The latest issue of Ikonotheka intends to trace the emergence of new interpretations and medievalist imagery over the last several decades, as well as the post-WWII fate of medieval art and architecture in Central Europe. We also wish to address a variety of medievalist discourses that emerged after 1945: particularly their origins, uses, reception, and legacy. In addition to investigating the post-WWII politics and aesthetics of heterogeneous medievalist narratives, we also hope to critically reflect on the enduring appeal of the Middle Ages – from the late 1940s until today.
Ikonotheka invites contributions addressing the issue of medievalisms in Central Europe after 1945. Possible topics may include:
- transregional/transnational medievalisms in Central Europe
- medievalism and medieval art as contested heritage
- medieval pasts and multidirectional memory after 1945
- the “communist/socialist” Middle Ages
- the place and role of medieval art in the post-war public space and its symbolic, mythological, and subversive potential
- reconstruction, creation, and intentional destruction of medieval artworks, as well as social, political, economic, and diplomatic contexts of such actions, including manipulations and confabulations
- notions of originality, truth, and falsity in restored, reconstructed, and constructed works; the limits of conservation and ideological creation
- institutional appropriation and re-contextualisation of “foreign” medieval art in museums and academic discourse
- translation and adaptation of medieval artworks to new places, contexts, and settings
- new media and technologies used for reinterpretation, reimagining, and reconstructing of medieval art
- medievalism and the visual culture of Central Europe (film, television, theatre, etc.)

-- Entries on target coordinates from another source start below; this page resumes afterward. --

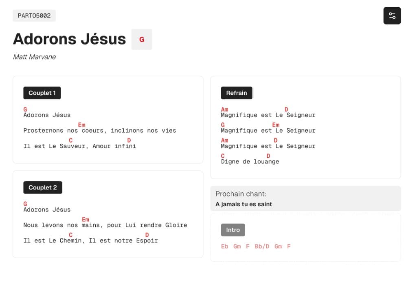Select D chord above "Amour infini"

pyautogui.click(x=129, y=140)
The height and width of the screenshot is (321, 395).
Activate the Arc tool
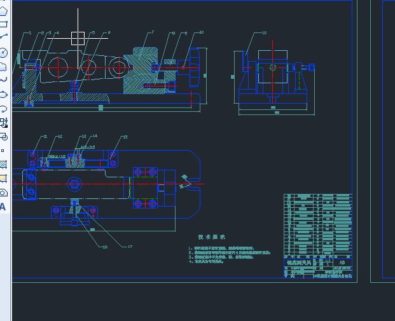pos(3,37)
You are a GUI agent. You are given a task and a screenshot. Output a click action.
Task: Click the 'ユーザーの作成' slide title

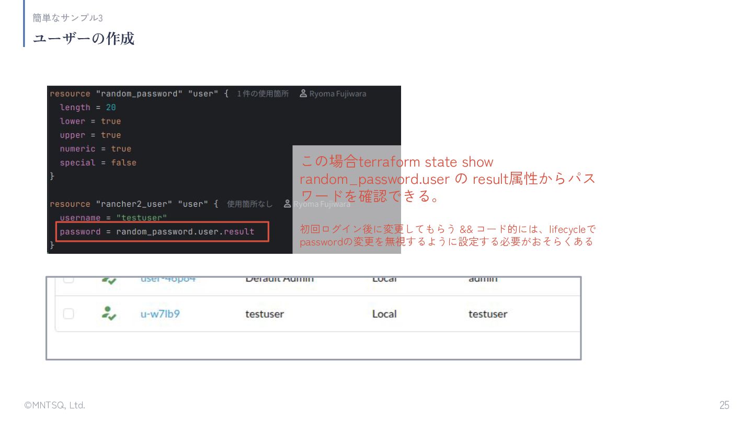click(84, 38)
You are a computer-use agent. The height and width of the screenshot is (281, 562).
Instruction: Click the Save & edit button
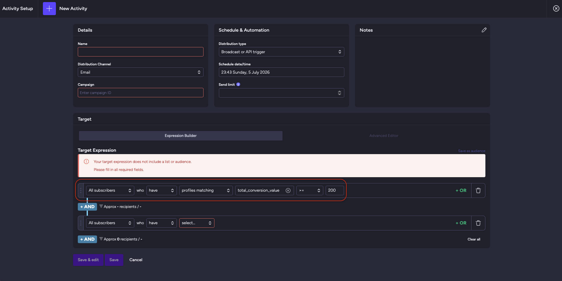click(x=88, y=260)
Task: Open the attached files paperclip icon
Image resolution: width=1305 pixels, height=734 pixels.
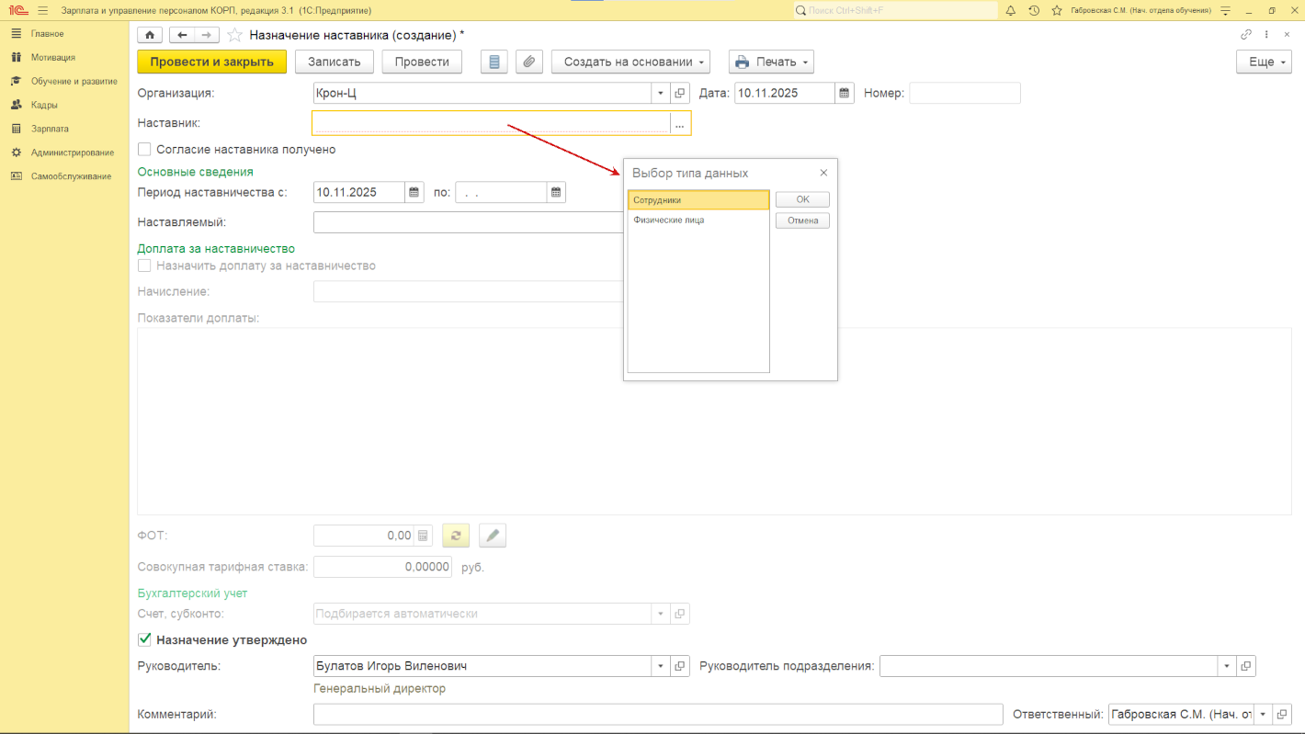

- medievalisms in the 21st century
DEADLINES for the abstract: 30 April 2021 (notification by 15 May 2021) for the article: 30 September 2021
Abstracts should be sent to firstname.lastname@example.org
SUBMISSION | Guidelines and Dates Deadline for the abstracts: 30 April 2021, with successful notification by 15 May 2021. Abstracts should not exceed 300 words and include the author’s short biographical note with current academic affiliation (up to 150 words). The deadline for the final contributions will be 30 September 2021. Publication date: early 2022 The expected length of individual contributions is approximately 6000 words. All submitted papers will be subject to a double-blind peer review process.
ABOUT THE JOURNAL Ikonotheka is a journal of the Institute of Art History University of Warsaw on the history and theory of the arts. Ikonotheka was founded in 1987 by Professor Jan Białostocki, with the first volume published in 1990. The journal seeks to demonstrate a wide range of approaches to the study of the art of the past and of the contemporary artistic practice. It encourages its authors to employ different methodologies and welcomes investigations into previously understudied art historical topics. The authors are invited to consider both mainstream and lesser known artists and/or artworks. The journal publishes solely original texts that have not been previously published elsewhere. The journal is annual and undergoes a double-blind peer review, which is carried out both for paper and digital (open access) editions.